Poe emphasizes the horror of the narrator’s plight with extensive use of sensory imagery, particularly sound, touch, and scent. These vivid descriptions heighten the tension, forcing the reader deeper into the narrator’s journey. In the darkness of the chamber, the narrator describes the sliminess of the walls, the cold of the stone, and the fungal smell of the pit. He highlights the depth of the pit by describing the sound of a rock falling and how it echoes. As the pendulum sinks nearer, the narrator notes its metallic scent and its hissing sound. Poe brings this hissing noise to the reader’s ears with the sibilant sounds in words like abyss, cessation, crescent, and scimitar. The disturbing descriptions of the rats’ “cold lips” and “thronging pressure” conjure a sense of claustrophobia that’s relieved once the bonds are loosened. The narrator can even smell the heated iron of the false walls as the monks try to force him to his doom. Sound brings the story to its climax, as the narrator’s scream of agony soon becomes the sound of trumpets announcing Lasalle’s arrival.

Hell Imagery

The narrator often associates the Inquisition and its torments with hell, both to condemn the Inquisition’s brutality and to display their hypocrisy in claiming to speak for heaven. Phrases like “subterranean world of darkness,” which is used to describe the prison, are also applicable to hell. The pit in the center of the room evokes the plummet down to hell.

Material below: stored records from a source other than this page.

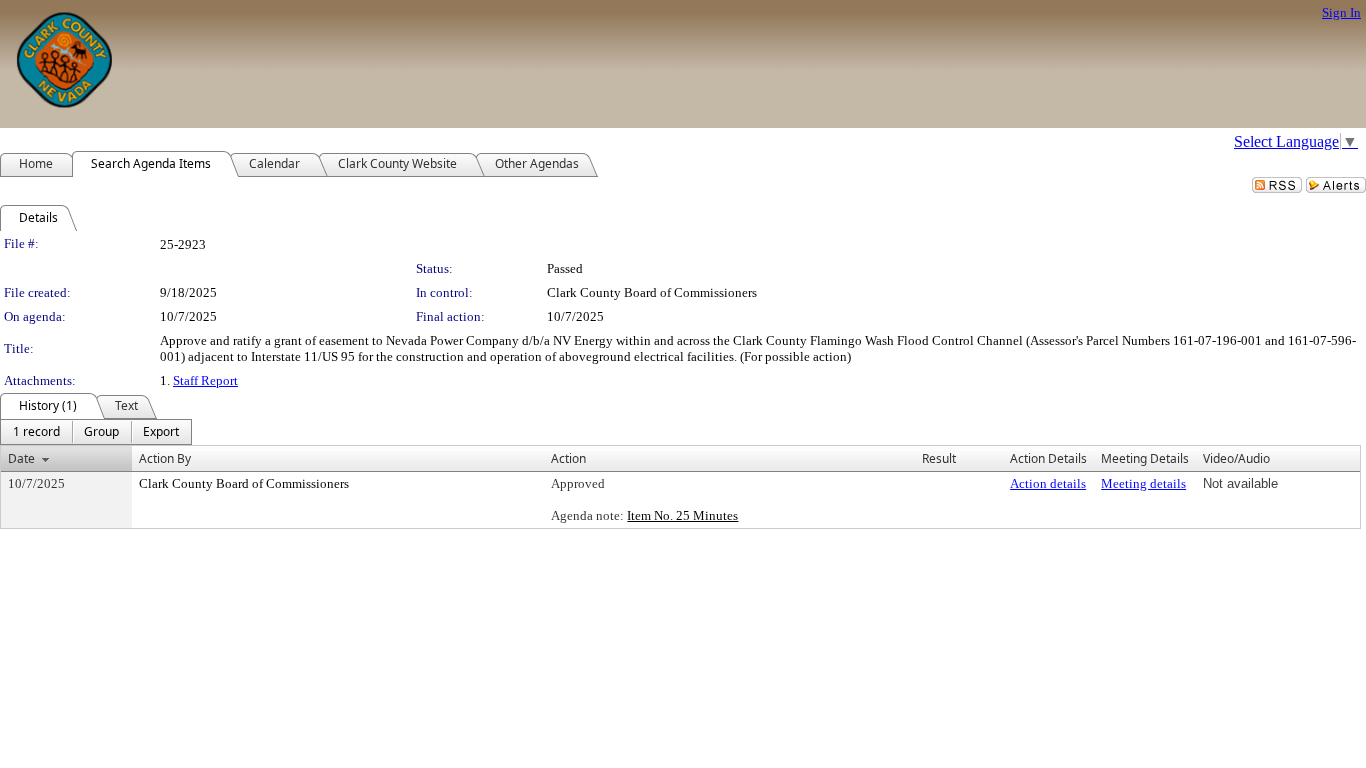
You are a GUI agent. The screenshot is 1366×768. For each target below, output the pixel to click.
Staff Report (205, 380)
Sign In (1341, 12)
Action (568, 458)
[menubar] (96, 432)
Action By (165, 458)
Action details (1048, 483)
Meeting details (1143, 483)
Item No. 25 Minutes (682, 515)
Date (21, 458)
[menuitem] (36, 432)
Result (939, 458)
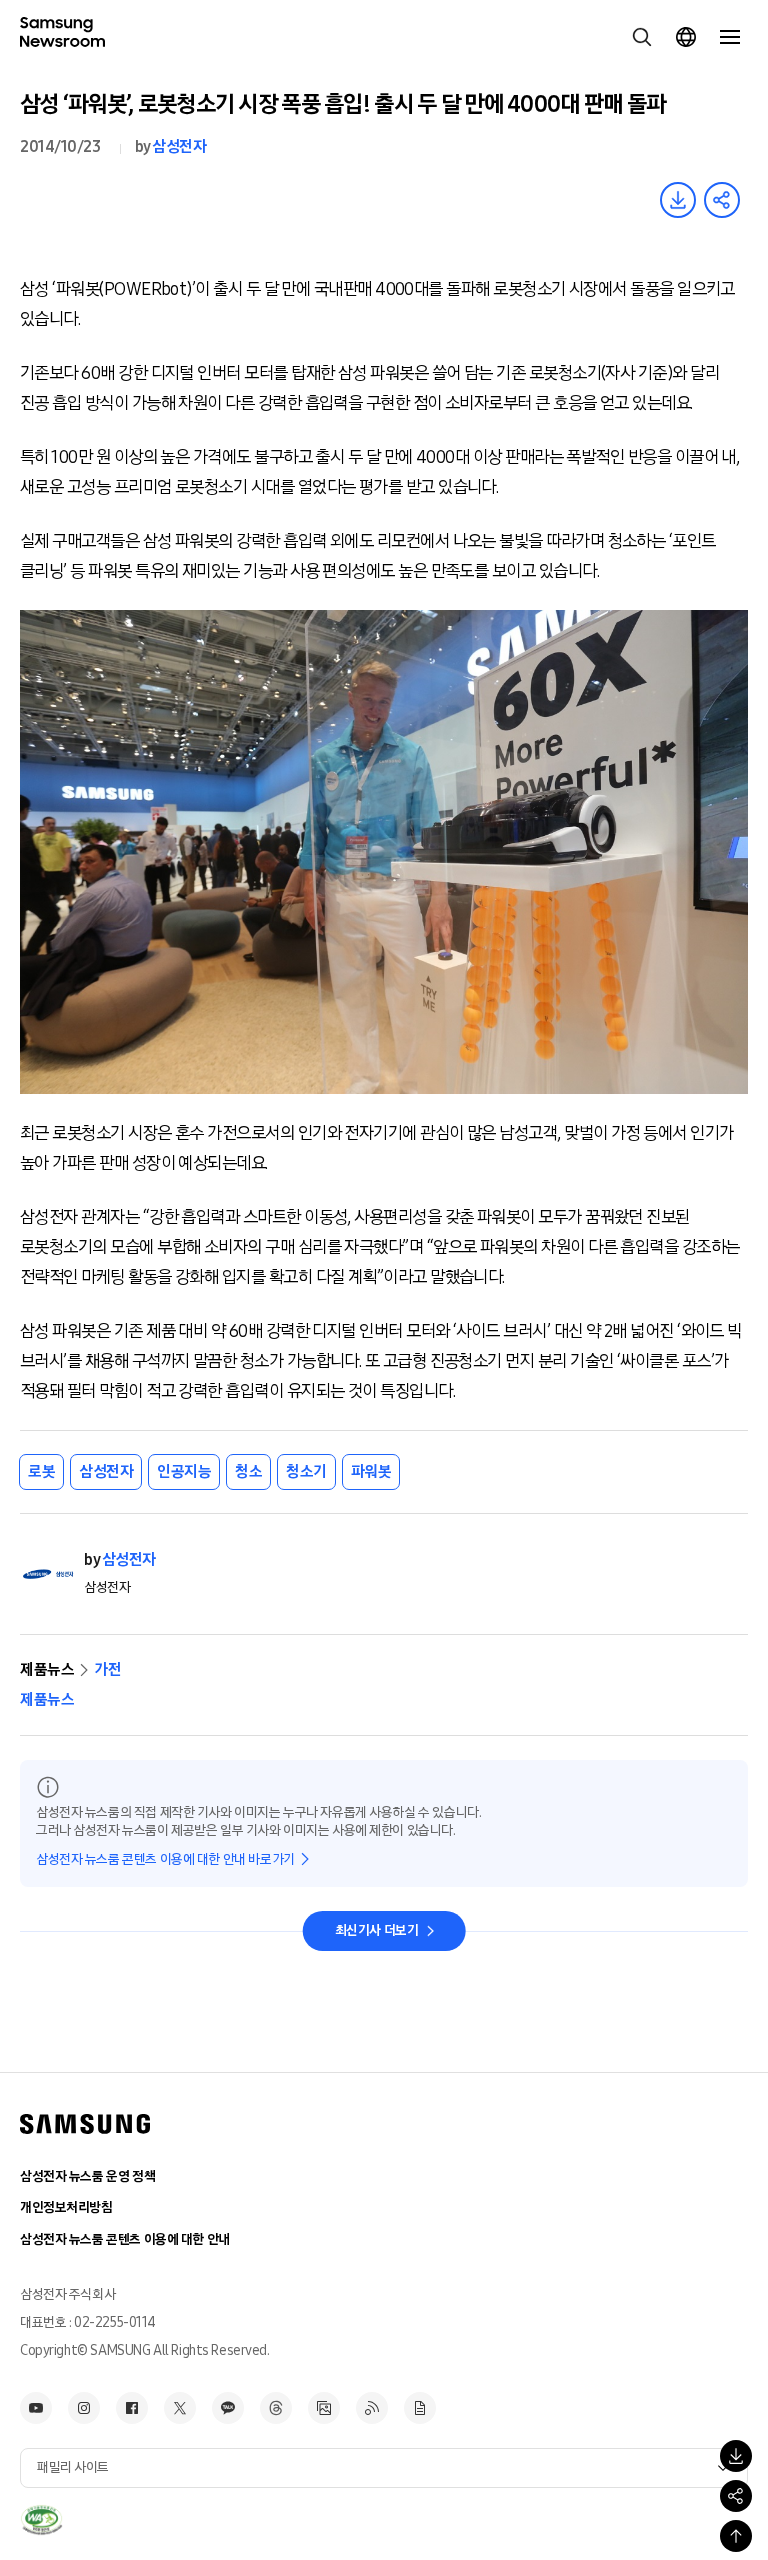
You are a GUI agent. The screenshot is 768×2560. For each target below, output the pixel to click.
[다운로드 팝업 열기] (736, 2456)
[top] (736, 2536)
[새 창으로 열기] (41, 2520)
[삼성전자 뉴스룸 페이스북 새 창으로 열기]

The light from beneath the chamber’s fake walls is described as sulfurous, like brimstone. The depictions of torture on the false walls are reminiscent of depictions of demons tormenting the souls of hell. This similarity is underscored when the monks heat the walls, making the eyes on the painting glow like those of demons. The heated walls soon have the luminosity of flames, again like the fires of hell. On top of these descriptive links, the narrator also makes the equivalence explicit. He describes the motion of the pendulum as hellish, the pit as “typical of hell,” and the monks who watch him as demons.

Loss of Consciousness

The narrator loses consciousness multiple times throughout the story, enhancing the tale’s nightmarish atmosphere. He swoons immediately after learning that the Inquisition has sentenced him to death. The narrator lingers over his description of coming back from this initial blackout, as if desiring to avoid focusing on the reality of his situation. He collapses from exhaustion in the middle of mapping the chamber, and then again not long after discovering the pit. The monks drug him after this, causing him to black out again before he wakes up to find himself bound beside the pit. Finally, he faints yet again after losing hope and believing himself lost to the pendulum. These swoons seem to be an attempt for the narrator to protect himself from a reality too terrible to face fully conscious. They also simulate a death that comes with the loss of hope. When the narrator faints for the last time, he does so immediately after being unable to formulate a plan for escape, a situation he describes as an inability to hold on to a faint hope. Without this hope, the narrator’s chance of survival fades, and he slips into a temporary deathlike state.